Aight I'm outta here. Idiot MC + Idiot Goddess = Perfect Match but you need that plot armor to make it work. You keep saying stuff about the MC such as he doesnt trust her, has no intention of ever following the mind control crap, yet here he is saying "well, if I somehow get some feelings for you even if for a short time, I accept being permanently bound to you". He is a idiot. Thought 8 years in hell would have wisened him up, aged him for the better, yet here he is acting no better than the Naive Goddess being fed from a silver spoon.


    Syr456 @Syr456 ago

    To be honest, this old story needs a rewrite. I've got about halfway through writing book 3 (with the intention of taint slowing turning him into an "evil god" ) [It would've been his friends, who likes him and remember the old Epex) And then the "new tainted version." There wasn't even a happy ending planned for this (not for the cast, maybe for Epex.) From books 4-8 it would be rise of the surving gods, stepping to try to slay Epex. (only to die, including a surving character we invested time into) [Though an evil emperor, Epex would still be the main character.]

    Even a dramatic fight between "tainted" Epex and Amelia was planned. (Signs of the taint occurs midbook 2.)

    The intention was to slowly turn down the brightness into pitch dark.
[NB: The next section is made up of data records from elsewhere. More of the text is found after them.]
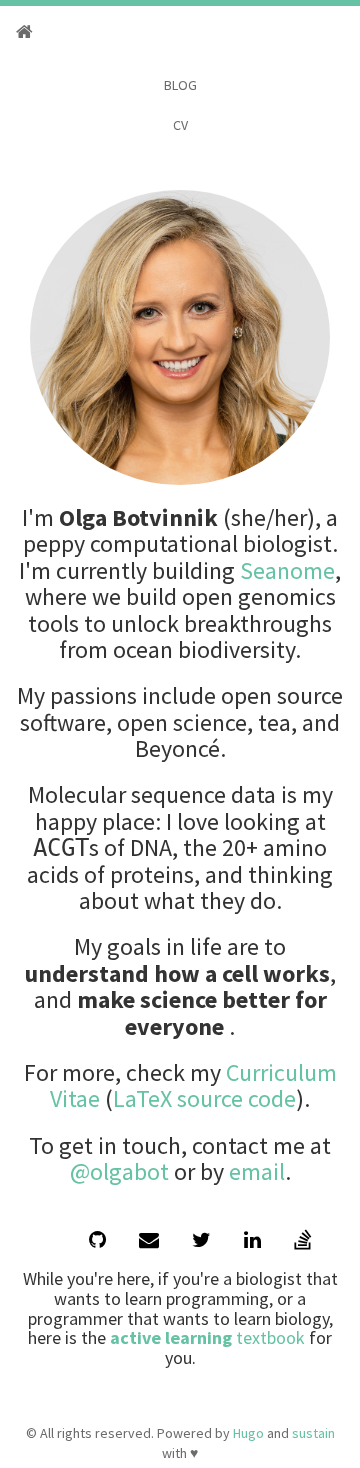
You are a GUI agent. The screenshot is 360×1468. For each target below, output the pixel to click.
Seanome (287, 570)
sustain (313, 1433)
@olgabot (119, 1171)
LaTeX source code (204, 1098)
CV (180, 125)
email (257, 1171)
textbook (207, 1337)
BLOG (180, 85)
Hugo (248, 1433)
    Anyway thanks for stopping by and commenting. I read the comments and got some nice laughs. I totally understand the need to gag. I screwed up the intended tone

    zecond @zecond ago

    You knoww, i totaly agree with Jack on this one, i came expecting some proper anti-hero story considering the quality of the anime trope one (quite nice for a power trip wiht a plot tank). But yeah too mushy, and not on point. Lacks the psychological themes some one tortured for 8 years would have, deity or not that was almost half of his life we are talking here, and for a demi-god he still got pushed around by mere mortals (yes im talking about the shoping trope, its pointles and too overused, a man is not a beta for any woman, exept maybe sometimes for his loved ones, and showing weaknes isnt beta either its just normal for a vrature with emotions)
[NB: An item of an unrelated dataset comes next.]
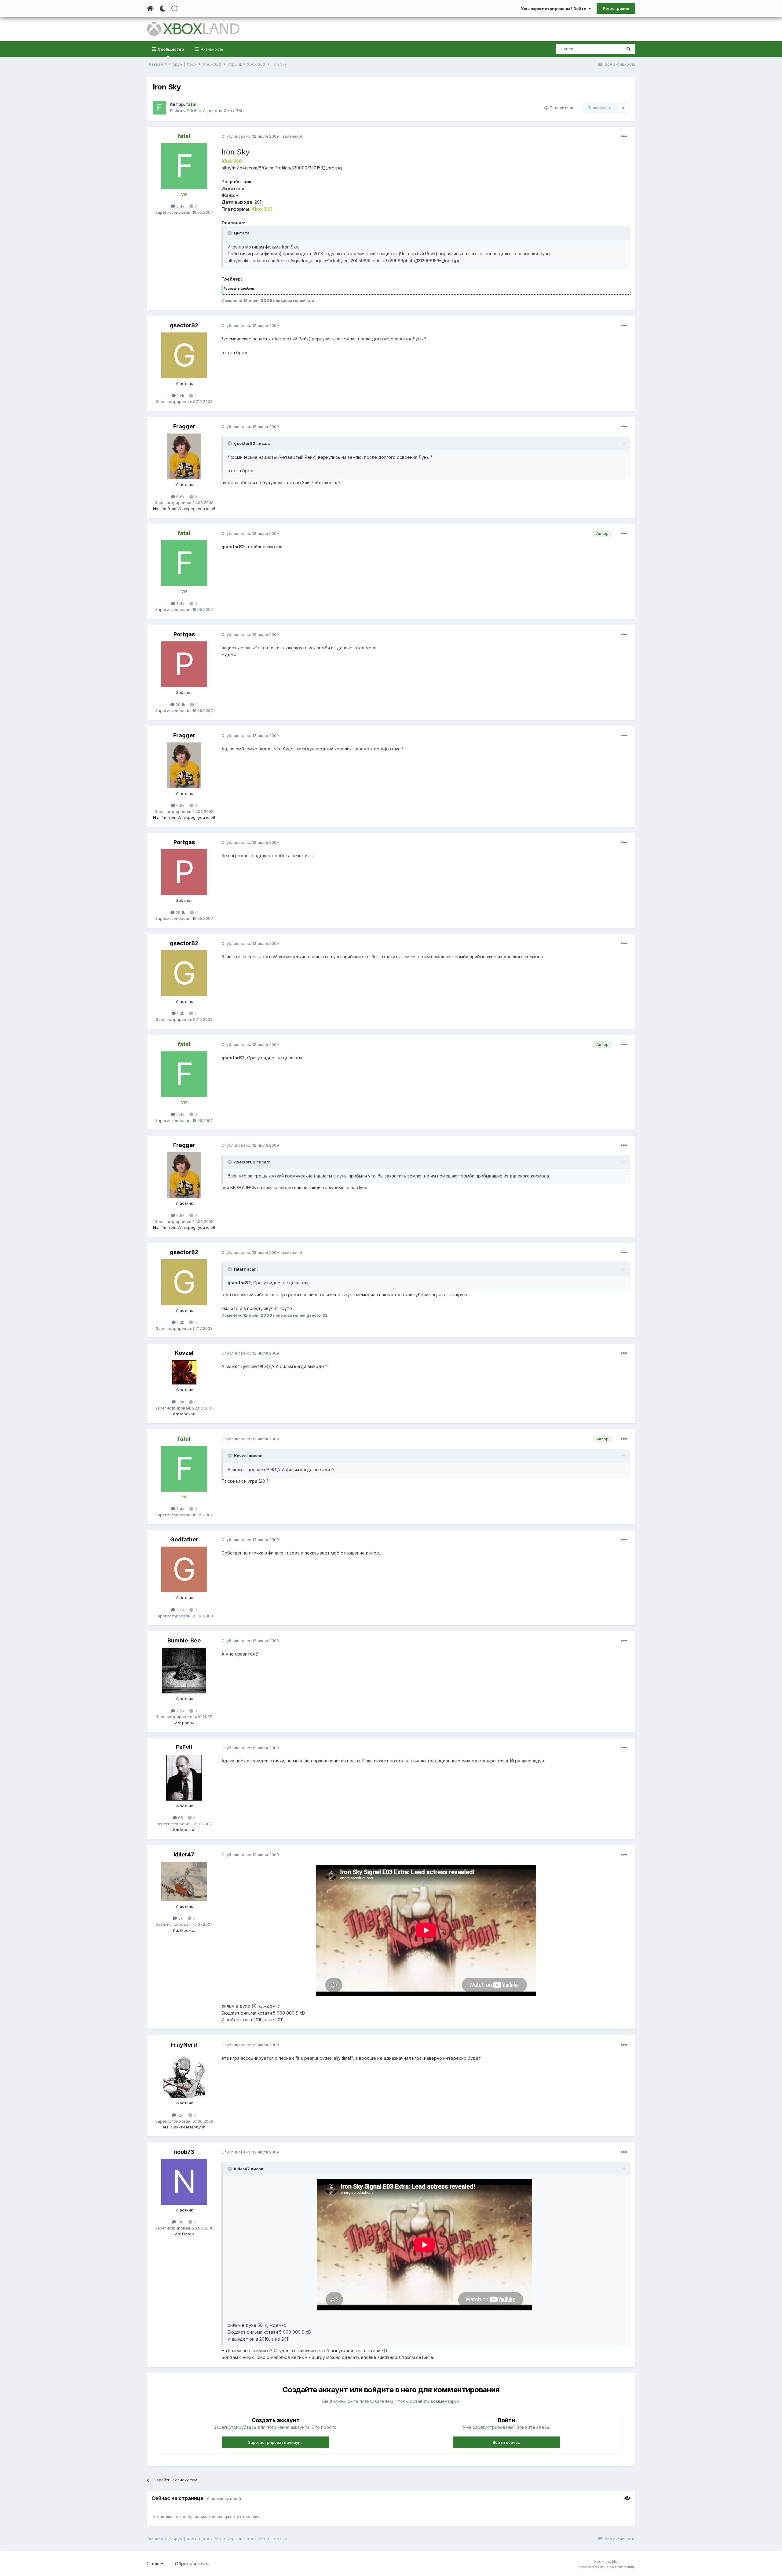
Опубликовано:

    On that note if you plan a rewrite ill bookamrk this and wait, and if you think it gets better at later chapters (please specify wich), ill force myself to read trough this sugary mush.


      Syr456 @Syr456 ago

      The problem is, people look at it the wrong way. They often want something that's as one-dimensional as an anti-hero edgelord rejecting all of those around him and not developing his character. This is a story of Epex despite his awful circumstances, becoming a better person and adjusting to modern life. It just won't be that easy. It's almost like a zero to hero story, only to have that same hero become the danger (due to something out of his control.)

      Getting better or sugary mash is all subjective, especially since it's just part one. But if it helps, aside from this "bright" moment, it gets darker and darker.

      Still, the edgelord is what I had in the very first draft of this. It was awful. I just don't understand the appeal of having a character that always want to be alone and in darkness. Too much edge for me XD

      Nevertheless, a Rewrite, will take this tale and spin it in a direction that will perhaps keep the anti-hero traits. (I will still put in character development. As a much better writer these days, I can push for a more aggressive character.)